Tue Mar 9, 2004
The director of UCLA’s Willed Body Program, Henry Reid, has been arrested for illegally selling human body parts from perhaps as many as 800 cadavers. A second man, Ernest Nelson, has also been arrested and charged with receiving stolen goods. Nelson claims that he routinely showed up hacksaw-in-hand at UCLA, with the full knowledge of the Program, and left with knee joints, hands and other body parts. UCLA officials describe Nelson and Reid as a pair of criminals operating without the knowledge of the University. The practice came to the attention of other administrators when Nelson wrote a letter to UCLA demanding $241,000 compensation for body parts he had been forced to return after UCLA banned transfers of cadavers to people or organizations unaffiliated with the University.
Exchange in human goods is a topic near and dear to all my major organs. At the moment, I’m trying to write the conclusion to a book about some aspects of it. Over the past twenty years or so in the United States, a very large and complex system of tissue procurement and distribution has grown up, mostly to service the demand created by new medical technologies. Some of these, like heart and kidney transplants, enjoy broad public support. Others, like the use of processed cadaveric skin for lip enhancement and penis enlargement, bone screws for orthopedic surgery or cadavers in automobile crash tests are less well known. With the exception of the plasma market in the U.S., almost all solid organs and human tissues come from voluntary donors. The increasing demand for body parts has led to a lively debate (going back to the 1970s) on whether some kind of market in human body parts is a good idea. Although this is a very important question, in my view debate about it misses a lot of what’s really interesting about actually-existing systems of exchange. The wide range of empirical variation in rates of blood and organ donation across countries, and within the U.S., for example, complicates the simple contrast between giving and selling that underpins arguments about markets for organs. So does the terrific amount of cultural work that goes into maintaining the viability of organ donation, on the one hand, and real markets for things like human eggs, on the other.

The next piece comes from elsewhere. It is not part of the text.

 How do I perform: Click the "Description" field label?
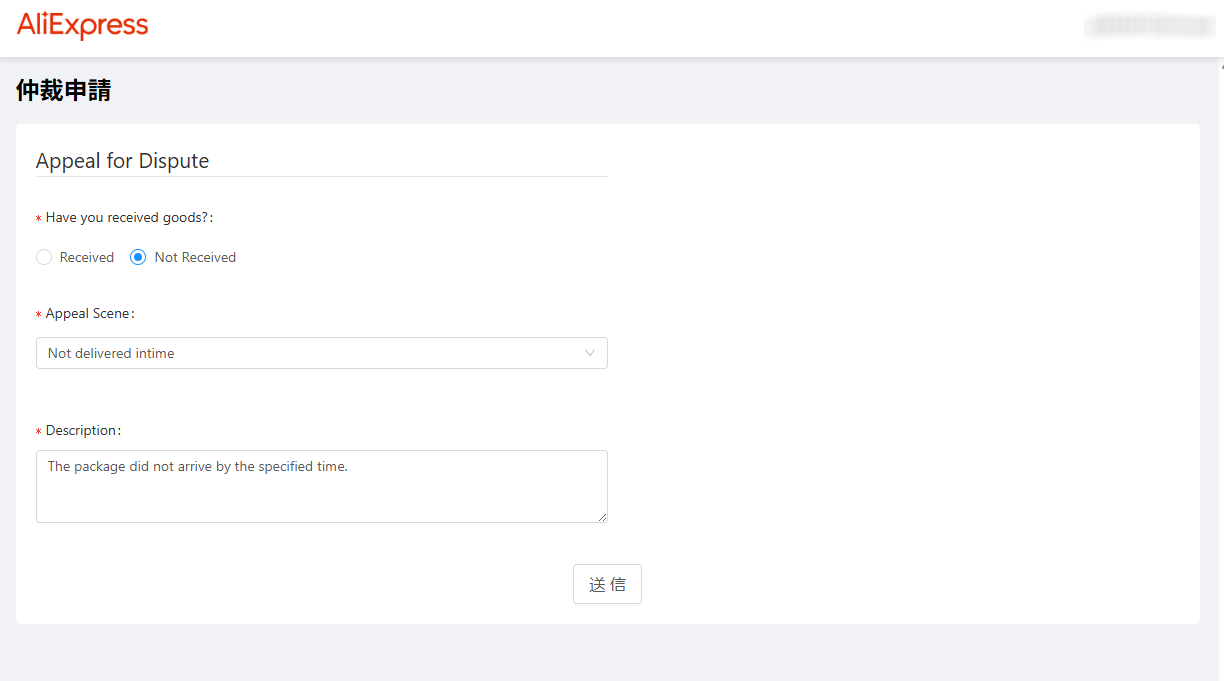click(x=83, y=430)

Demand for organ transplants now outruns the supply of organs by a factor of about ten, and bioethicists and many medical professionals have come around to the view that some kind of financial reimbursement might increase the supply of organs. The main thing standing in the way is the terrific success of their own efforts, since the 1970s, to convince people that organ donation was a morally worthwhile practice rather than a ghoulish reprocessing of the dead. Central to this effort was the idea that organ donation is the “gift of life,” a way for a person to go on doing good after their own death and a means for grieving families to see their loved ones live on in a quite literal way.
Now, it is important not to romanticize gift-giving. The obligation to return a gift with something of equal or greater value can keep power relations ticking along nicely. There is nothing like an exchange of gifts for insulting someone to their face. But gifts do tend to be very particular. They are for someone special. They are not given at random. Even anonymous gifts, such as the gift of a human heart or liver, tend to take on this character. Both donor families and recipients tend to have an ideal picture of the other partner in the exchange. Much of the early media coverage of organ transplants encouraged this tendency, focusing as it did on particular people—often children—desperately in need of a transplant. The wrinkle in this idea is that, as Viviana Zelizer has shown, similar processes can be found at work within market exchange. Egg donors are really egg sellers, for instance, but much of the exchange in this market takes place in an atmosphere of gift-giving. The money is still there at the center of it all, of course, but it won’t do to say that the associated gifts and other features of the transaction are simply window-dressing for a simple sale.
The key interface is not the individual-to-individual transaction (largely a myth anyway, in this area) but the transition into the secondary exchange of human goods—the world where donated hearts go, where donated skin is rendered, and where knee joints and heart valves and tendons are processed. This organizational layer does not have the (even fictively) particularized quality that individual decisions to donate or sell may possess. It is concerned with maintaining a reliable supply of homogenous products to cope with a generalized demand. It shouldn’t be a surprise that UCLA’s program has been in trouble before for mixing donated bodies with medical waste and animal remains and dumping them in a landfill. That sort of tendency is built into complex organizations, and it persists whether or not the raw materials are sourced via markets or gifts. It’s a consequence of the industrialization of exchange in human goods, not its commodification.
fn1. I hope that link won’t get us banned by filtering software.